Puis vient Giacometti. Genet : face aux choses, il voit absolument la chose comme chose, la solitude, le silence de la chose .

Ou encore : une poule s’assied, et naît une déesse (je paraphrase, je ne cite pas).

Etranges, au fond, ces déclarations qu’il a faites aux uns et aux autres, gentiment docile avec les intellectuels : « je peins le visible » ; « je veux faire une grande sculpture, mais je n’y peux rien, ça s’impose à moi, elle rétrécit, elle rétrécit… » Disons le mot, plutôt qu’étrange : factice, à entendre comme tel ; choquant, tout de même, ce mot. Mais dit. Le factice, c’est que Giacometti nous apparaît là moitié comme un professeur de philosophie, moitié comme un acteur un peu farfelu ; soit comme un de ces hommes (il en existe à chaque génération) qui a investi, comme occupation, de se « vouer à l’essentiel » – tandis que les autres, tant pis pour eux s’ils ne l’ont pas choisi, sont dans l’accessoire, le culturel, le conjoncturel ; soit comme un de ces « savants fous » qui veut tenter une expérience (ah la dette de ces expérimentateurs à la science, c’est à dire au scientisme ; sombre, maudite dette, pour eux qui se revendiquent de la pureté, la noblesse, l’absolu !) ; expérience de la phénoménologie elle-même : dire le regard comme sujet, et non comme regard-objet, si j’ose le raccourci du néologisme barbare.

Expérience philosophique, donc, ou pensée ascétique, ténue jusqu’à l’extrême : ce Giacometti-là, qui voit une déesse dans une poule, a fait de l’essentiel son attitude – une telle lecture de son œuvre, c’est, quoique pénétré de respect, faire injure à Giacometti. Non qu’il ait dû traduire autrement ce qu’il vivait ; non qu’il ait dit autre chose que ce qu’on rapporte.

Mais ce qu’on ne dit pas, avant que ce soit le non-dit, ou le déni, que les docteurs de l’âme me pardonnent, ce qu’on ne dit pas, c’est le cadre de ce qu’on dit, ou, plutôt, le cadre où l’on dit. Car le cadre de ce qu’on dit, c’est exactement le cadre de ce qu’on voit. C’est le nature de l’œil. Voilà.

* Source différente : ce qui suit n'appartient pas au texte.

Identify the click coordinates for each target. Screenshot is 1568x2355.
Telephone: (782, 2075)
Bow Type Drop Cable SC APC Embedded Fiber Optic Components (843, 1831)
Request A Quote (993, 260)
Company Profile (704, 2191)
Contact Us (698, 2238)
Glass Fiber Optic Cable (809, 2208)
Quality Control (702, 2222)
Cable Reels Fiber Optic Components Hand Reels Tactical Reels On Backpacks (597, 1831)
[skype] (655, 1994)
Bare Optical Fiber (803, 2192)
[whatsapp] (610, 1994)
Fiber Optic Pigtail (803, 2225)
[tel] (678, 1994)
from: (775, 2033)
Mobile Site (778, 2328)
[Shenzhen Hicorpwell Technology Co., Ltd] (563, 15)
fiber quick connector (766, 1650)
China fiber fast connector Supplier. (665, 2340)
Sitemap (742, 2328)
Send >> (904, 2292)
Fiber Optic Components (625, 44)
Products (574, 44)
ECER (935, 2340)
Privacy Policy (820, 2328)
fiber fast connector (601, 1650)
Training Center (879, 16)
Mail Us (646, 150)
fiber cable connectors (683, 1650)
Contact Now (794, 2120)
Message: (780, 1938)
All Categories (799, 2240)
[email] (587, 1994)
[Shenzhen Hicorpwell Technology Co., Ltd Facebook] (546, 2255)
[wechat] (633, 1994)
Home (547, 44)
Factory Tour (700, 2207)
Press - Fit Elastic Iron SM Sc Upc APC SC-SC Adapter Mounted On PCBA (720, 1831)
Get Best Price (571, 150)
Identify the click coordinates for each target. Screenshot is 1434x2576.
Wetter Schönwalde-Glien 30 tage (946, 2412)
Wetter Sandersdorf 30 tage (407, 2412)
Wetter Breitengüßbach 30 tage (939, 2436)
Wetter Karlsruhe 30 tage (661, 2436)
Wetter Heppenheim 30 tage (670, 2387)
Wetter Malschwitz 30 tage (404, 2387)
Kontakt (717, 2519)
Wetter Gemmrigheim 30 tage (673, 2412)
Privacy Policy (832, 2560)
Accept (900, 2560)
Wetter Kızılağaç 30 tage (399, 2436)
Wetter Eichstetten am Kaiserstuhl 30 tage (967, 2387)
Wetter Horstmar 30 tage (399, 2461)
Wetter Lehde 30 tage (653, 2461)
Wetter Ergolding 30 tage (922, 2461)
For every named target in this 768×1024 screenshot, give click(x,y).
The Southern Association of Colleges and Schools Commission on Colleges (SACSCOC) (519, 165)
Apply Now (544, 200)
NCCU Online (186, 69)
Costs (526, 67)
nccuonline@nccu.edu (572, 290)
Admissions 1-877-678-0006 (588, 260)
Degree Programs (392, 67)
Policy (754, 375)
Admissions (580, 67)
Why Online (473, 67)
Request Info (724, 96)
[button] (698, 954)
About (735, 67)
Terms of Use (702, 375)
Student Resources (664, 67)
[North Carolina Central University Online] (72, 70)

Et ce sont de ces yeux habitués aux cafés, de ces pensées habituées aux cafés – les yeux de Sartre, pour en dire le paradigme – qui voient dans Giacometti le philosophe qu’il n’est pas ; d’autres, l’homme essentiel qu’il n’est pas, l’ascète qu’il n’est pas.

Car Giacometti a un autre œil, c’est l’œil de Stampa. L’œil naturel. Non, je n’aime pas ce mot. Je déteste le mot de nature. Mot hypocrite, puisque la « nature » l’est : chacun sait ce qu’il y a de mollement animal (pour parler la langue d’Aristote) à revenir à la nature ; et que le problème de l’homme, c’est l’homme – et si, ce qu’on appelait nature, en fait, au prix d’un changement de nom :  comme Monde, –  peut-être, un problème pour l’homme, problème que le mot même de nature aurait recouvert ; que la langue peut être maligne, tout de même… Cette langue, en tous cas : il en est où le mot de nature n’existe pas !…Bref, disons plutôt : l’œil qui a les montagnes pour objet, et pour cadre. L’œil des montagnes, provisoirement.

L’œil qui a pour objet la saisie immédiate d’un millier d’arbres, d’un million de branches ; l’œil qui a pour objet le tissu, la fourrure des arbres sur la pente ; l’œil qui a pour objet la montagne comme un seul tissu, exactement comme mon œil, là, a pour objet le tissu alterné de bandes jaunes et rouges.

Et quand on a le géant pour objet, tout ce qui n’est pas présence de ce géant – tout est petit ! On est hanté par le géant, et, réciproquement, hanté par le petit. S’il a vu cette tête petite, c’est qu’il l’a vue dans un cadre où sont des poussières qui font les foins, autour de soi ; ou bien, tout là-haut là-haut, d’autres poussières, qu’on appelle encore des hommes – ces idiots qui veulent « conquérir le sommet ». J’invente, bien sûr.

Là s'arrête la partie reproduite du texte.